> **WHAT NEEDS TO BE DONE**
Beneath this line are the data; copy exactly the part of them that opens with the line containing "Instruction: Click the 32¾" and closes with the line containing "Click the formula bar input field", and only that part.

> **DATA FOR THIS TASK**
::::::

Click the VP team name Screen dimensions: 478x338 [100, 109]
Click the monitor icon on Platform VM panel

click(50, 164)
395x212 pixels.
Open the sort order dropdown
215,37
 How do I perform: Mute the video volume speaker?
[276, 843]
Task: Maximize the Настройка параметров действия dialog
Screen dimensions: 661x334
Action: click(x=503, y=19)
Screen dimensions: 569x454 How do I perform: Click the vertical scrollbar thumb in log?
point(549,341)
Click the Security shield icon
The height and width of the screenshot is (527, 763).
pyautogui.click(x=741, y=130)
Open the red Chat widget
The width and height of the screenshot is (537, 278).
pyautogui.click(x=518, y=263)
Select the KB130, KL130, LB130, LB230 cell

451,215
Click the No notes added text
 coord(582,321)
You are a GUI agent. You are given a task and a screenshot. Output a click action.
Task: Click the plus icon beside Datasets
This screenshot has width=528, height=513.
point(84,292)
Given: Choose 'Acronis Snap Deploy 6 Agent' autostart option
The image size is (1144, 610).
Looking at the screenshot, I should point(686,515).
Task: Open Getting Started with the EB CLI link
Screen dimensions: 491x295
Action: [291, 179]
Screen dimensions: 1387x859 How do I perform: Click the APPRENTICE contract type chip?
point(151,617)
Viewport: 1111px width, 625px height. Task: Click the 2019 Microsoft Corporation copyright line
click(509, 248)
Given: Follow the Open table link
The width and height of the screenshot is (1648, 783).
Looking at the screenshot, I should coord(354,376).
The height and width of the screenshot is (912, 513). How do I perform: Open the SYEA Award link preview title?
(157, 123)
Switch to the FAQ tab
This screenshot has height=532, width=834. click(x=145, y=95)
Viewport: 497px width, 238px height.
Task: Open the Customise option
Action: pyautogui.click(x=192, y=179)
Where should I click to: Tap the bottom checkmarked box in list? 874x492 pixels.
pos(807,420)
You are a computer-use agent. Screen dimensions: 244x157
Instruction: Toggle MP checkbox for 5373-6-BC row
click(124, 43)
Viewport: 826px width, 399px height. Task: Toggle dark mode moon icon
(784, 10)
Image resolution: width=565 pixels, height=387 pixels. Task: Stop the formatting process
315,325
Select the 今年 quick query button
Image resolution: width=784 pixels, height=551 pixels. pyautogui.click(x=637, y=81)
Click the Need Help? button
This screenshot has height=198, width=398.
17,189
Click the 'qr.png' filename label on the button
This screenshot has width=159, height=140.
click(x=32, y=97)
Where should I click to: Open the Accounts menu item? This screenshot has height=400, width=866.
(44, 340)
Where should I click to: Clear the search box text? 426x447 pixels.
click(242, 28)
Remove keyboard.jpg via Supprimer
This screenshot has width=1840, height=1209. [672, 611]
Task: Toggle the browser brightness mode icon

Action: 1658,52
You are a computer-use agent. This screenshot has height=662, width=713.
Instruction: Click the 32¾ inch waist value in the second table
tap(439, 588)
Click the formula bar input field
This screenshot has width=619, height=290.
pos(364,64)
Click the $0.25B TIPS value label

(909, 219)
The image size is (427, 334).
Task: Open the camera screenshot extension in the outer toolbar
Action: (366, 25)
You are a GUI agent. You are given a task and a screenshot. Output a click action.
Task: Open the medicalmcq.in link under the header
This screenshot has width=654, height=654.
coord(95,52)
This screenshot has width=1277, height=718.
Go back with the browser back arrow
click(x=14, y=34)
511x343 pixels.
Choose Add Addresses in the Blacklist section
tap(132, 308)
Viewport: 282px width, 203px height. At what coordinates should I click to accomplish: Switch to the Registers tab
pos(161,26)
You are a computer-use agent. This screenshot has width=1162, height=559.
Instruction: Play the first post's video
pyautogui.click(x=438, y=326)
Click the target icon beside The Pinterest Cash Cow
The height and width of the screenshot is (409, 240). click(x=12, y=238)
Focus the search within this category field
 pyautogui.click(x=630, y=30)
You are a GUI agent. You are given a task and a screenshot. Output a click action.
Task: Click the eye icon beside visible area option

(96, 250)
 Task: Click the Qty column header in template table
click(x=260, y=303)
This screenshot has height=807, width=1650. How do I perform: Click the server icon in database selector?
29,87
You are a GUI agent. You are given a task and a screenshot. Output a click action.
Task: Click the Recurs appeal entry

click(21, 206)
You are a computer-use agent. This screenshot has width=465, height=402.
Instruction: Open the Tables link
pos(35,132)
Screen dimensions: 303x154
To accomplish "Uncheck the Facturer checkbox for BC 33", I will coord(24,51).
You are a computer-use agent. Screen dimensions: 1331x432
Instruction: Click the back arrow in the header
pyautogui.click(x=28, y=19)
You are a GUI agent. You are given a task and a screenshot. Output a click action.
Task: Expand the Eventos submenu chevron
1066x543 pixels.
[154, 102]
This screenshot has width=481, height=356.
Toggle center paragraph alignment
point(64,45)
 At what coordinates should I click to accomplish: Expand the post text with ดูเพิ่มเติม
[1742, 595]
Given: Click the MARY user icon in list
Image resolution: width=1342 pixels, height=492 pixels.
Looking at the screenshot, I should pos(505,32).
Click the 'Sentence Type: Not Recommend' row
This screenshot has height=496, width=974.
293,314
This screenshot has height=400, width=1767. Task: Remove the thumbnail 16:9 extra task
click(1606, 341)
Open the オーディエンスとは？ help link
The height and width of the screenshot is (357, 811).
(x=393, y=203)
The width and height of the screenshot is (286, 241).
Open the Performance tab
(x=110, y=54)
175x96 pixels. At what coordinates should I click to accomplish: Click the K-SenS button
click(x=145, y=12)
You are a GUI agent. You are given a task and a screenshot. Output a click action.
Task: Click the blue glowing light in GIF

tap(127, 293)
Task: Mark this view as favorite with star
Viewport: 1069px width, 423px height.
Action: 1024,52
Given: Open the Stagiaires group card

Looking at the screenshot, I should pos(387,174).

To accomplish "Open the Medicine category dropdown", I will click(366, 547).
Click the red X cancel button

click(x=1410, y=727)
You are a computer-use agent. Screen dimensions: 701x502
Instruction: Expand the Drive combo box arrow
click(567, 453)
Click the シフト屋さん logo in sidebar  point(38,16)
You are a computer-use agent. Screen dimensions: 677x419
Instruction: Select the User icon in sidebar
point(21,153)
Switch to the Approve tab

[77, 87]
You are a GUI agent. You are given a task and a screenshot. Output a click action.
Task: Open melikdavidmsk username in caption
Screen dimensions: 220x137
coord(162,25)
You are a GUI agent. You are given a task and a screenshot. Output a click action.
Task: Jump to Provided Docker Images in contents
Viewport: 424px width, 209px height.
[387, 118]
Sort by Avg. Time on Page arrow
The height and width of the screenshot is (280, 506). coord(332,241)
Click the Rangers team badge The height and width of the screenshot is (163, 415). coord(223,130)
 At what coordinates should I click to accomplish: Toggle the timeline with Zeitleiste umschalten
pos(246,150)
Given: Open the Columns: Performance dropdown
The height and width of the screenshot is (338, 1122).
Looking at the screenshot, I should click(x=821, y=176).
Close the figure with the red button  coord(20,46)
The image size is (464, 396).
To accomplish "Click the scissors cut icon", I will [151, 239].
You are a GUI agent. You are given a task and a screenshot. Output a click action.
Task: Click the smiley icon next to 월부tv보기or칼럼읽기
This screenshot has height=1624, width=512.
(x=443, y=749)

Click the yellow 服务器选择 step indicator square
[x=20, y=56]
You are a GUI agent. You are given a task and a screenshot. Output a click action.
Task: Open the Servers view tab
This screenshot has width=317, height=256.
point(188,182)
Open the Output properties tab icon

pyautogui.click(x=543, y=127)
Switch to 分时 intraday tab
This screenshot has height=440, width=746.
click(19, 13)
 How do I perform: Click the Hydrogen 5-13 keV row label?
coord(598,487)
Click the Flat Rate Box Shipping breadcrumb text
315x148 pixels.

::::::

> **WRITTEN ANSWER**
Instruction: Click the 32¾ inch waist value in the second table
tap(439, 588)
Click the formula bar input field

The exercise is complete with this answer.